Cities speak, and this little book helps us understand their language. Considering the urban landscape not from the abstract perspective of an urban planner but from the viewpoint of an attentive observer, Urban Code offers 100 “lessons”—maxims, observations, and bite-size truths, followed by short essays—that teach us how to read the city. This is a user’s guide to the city, a primer of urban literacy, at the pedestrian level. The reader (like the observant city stroller) can move from “People walk in the sunshine” (lesson 1) to “Street vendors are positioned according to the path of the sun” (lesson 2); consider possible connections between the fact that “Locals and tourists use the streets at different times” (lesson 41) and “Tourists stand still when they’re looking at something” (lesson 68); and weigh the apparent contradiction of lesson 73, “Nightlife hotspots increase pedestrian traffic” and lesson 74, “People are afraid of the dark.”

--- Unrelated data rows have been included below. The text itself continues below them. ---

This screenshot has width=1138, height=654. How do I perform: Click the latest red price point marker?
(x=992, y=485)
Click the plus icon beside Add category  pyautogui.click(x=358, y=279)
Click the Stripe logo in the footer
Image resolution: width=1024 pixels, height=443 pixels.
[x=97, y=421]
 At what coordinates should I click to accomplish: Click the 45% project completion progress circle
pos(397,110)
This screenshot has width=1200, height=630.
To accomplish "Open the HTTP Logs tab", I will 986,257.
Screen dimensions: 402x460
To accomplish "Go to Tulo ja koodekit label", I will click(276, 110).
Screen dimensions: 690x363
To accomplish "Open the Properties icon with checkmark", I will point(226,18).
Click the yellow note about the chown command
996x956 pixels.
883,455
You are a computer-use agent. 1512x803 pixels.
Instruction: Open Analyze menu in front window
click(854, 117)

A lesson may seem self-evident (“Grocery stores are important local destinations”—of course they are!) but considered in the context of other lessons, it becomes part of a natural logic. With Urban Code, we learn what to notice if we want to understand the city. We learn to detect patterns in the relationships between people and the urban environment. Each lesson is accompanied by an icon-like image; in addition to these 100 drawings, thirty photographs of street scenes illustrate the text. The photographs are stills from films shot in the Manhattan neighborhood of SoHo; the lessons are inspired by the authors’ observations of SoHo, but hold true for any cityscape.